Optionally, the treatment fluids of the present invention further may comprise a fluid loss control additive. Any fluid loss control additive suitable for use in a subterranean application may be suitable for use in the compositions and methods of the present invention. In certain embodiments, the fluid loss control additive may comprise organic polymers, starches, or fine silica. An example of a fine silica that may be suitable is commercially available from Halliburton Energy Services, Inc. under the trade name “WAC-9.” An example of a starch that may be suitable is commercially available from Halliburton Energy Services, Inc. under the trade name “DEXTRID.” In certain embodiments where the treatment fluids of the present invention comprise a fluid loss control additive, the fluid loss control additive may be present in the treatment fluids of the present invention in an amount in the range from about 0.01% to about 6% by weight of the treatment fluid. In other embodiments, the fluid loss control additive may be present in the treatment fluids of the present invention in an amount in the range from about 0.05% to about 0.1% by weight of the treatment fluid. One skilled in the art, with the benefit of this disclosure, will recognize the appropriate amount of a fluid loss control additive to use for a particular application.
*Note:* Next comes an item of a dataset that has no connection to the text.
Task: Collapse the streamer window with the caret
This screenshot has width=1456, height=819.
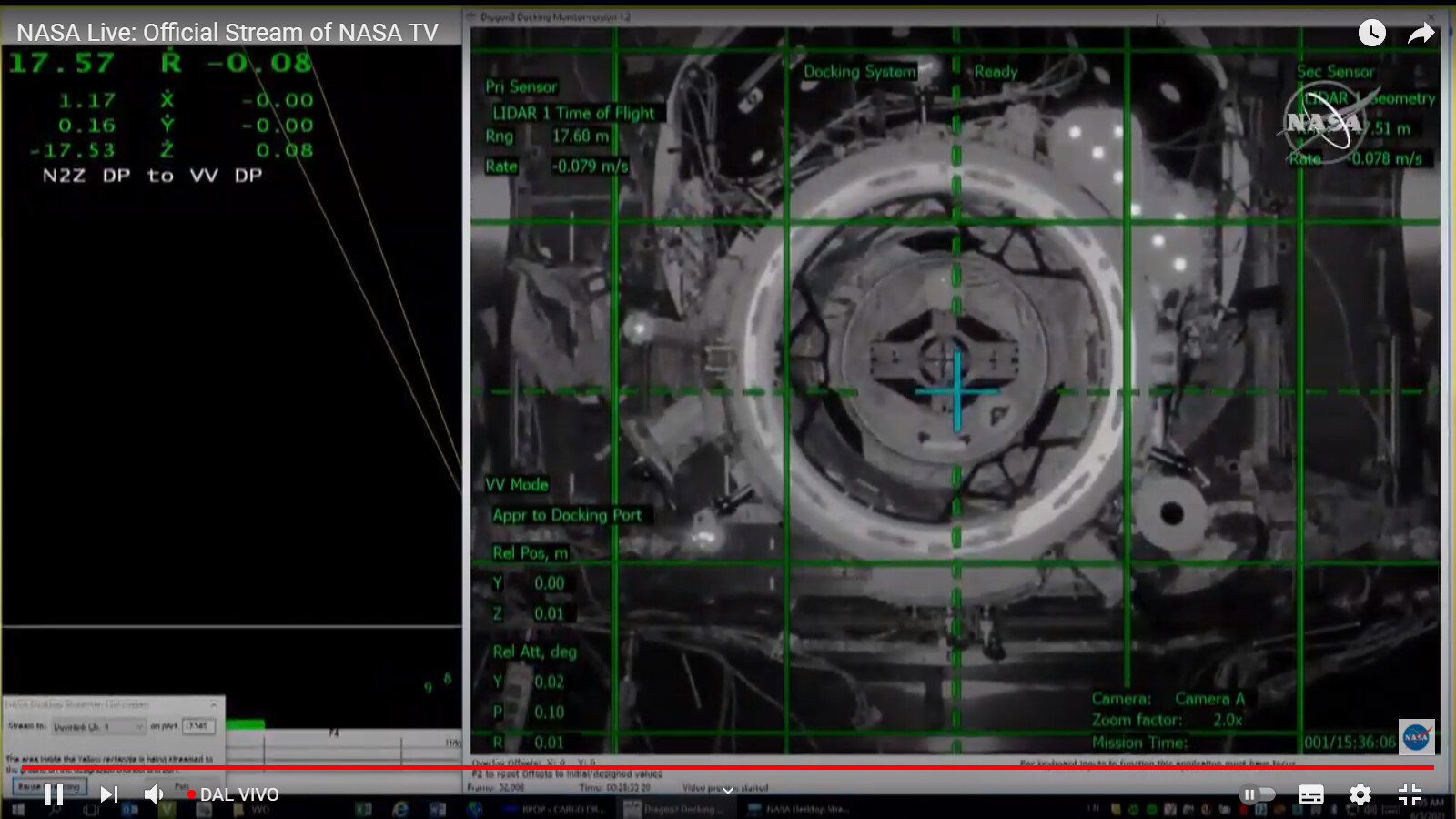Action: (x=214, y=704)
Optionally, the treatment fluids of the present invention may comprise a dispersant. Suitable examples of dispersants include, but are not limited to, sulfonated styrene maleic anhydride copolymer, sulfonated vinyl toluene maleic anhydride copolymer, sodium naphthalene sulfonate condensed with formaldehyde, sulfonated acetone condensed with formaldehyde, lignosulfonates (e.g., modified sodium lignosulfonate), allyloxybenzene sulfonate, allyl sulfonate and non-ionic monomers, and interpolymers of acrylic acid. An example of a dispersant that may be suitable is commercially available from National Starch & Chemical Company of Newark, New Jersey under the trade name “Alcosperse 602 ND,” and is a mixture of 6 parts sulfonated styrene maleic anhydride copolymer to 3.75 parts interpolymer of acrylic acid. Another example of a dispersant that may be suitable is a modified sodium lignosulfonate that is commercially available from Halliburton Energy Services, Inc., of Duncan, Okla., under the trade name “HR®-5.” Where included, the dispersant may be present in an amount in the range from about 0.0001% to about 4% by weight of the treatment fluid. In other embodiments, the dispersant may be present in an amount in the range from about 0.0003% to about 0.1% by weight of the treatment fluid. One skilled in the art, with the benefit of this disclosure, will recognize the appropriate amount of dispersant for inclusion in the treatment fluids of the present invention for a particular application.


Optionally, the treatment fluids of the present invention may comprise surfactants. Suitable examples of surfactants include, but are not limited to, nonylphenol ethoxylates, alcohol ethoxylates, sugar lipids, α-olefinsulfonates, alkylpolyglycosides, alcohol sulfates, salts of ethoxylated alcohol sulfates, alkyl amidopropyl dimethylamine oxides, and alkene amidopropyl dimethylamine oxides. An example of a surfactant that may be suitable comprises an oxyalkylatedsulfonate, and is commercially available from Halliburton Energy Services, Inc. under the trade name “STABILIZER 434C.” Another surfactant that may be suitable comprises an alkylpolysaccharide, and is commercially available from Seppic, Inc. of Fairfield, N.J. under the trade designation “SIMUSOL-10.” Another surfactant that may be suitable comprises ethoxylated nonylphenols, and is commercially available under the trade name “DUAL SPACER SURFACTANT A” from Halliburton Energy Services, Inc. Where included, the surfactant may be present in an amount in the range from about 0.01% to about 10% by weight of the treatment fluid. In other embodiments of the present invention, the surfactant may be present in an amount in the range from about 0.01% to about 6% by weight of the treatment fluid. One skilled in the art, with the benefit of this disclosure will recognize the appropriate amount of surfactant for a particular application.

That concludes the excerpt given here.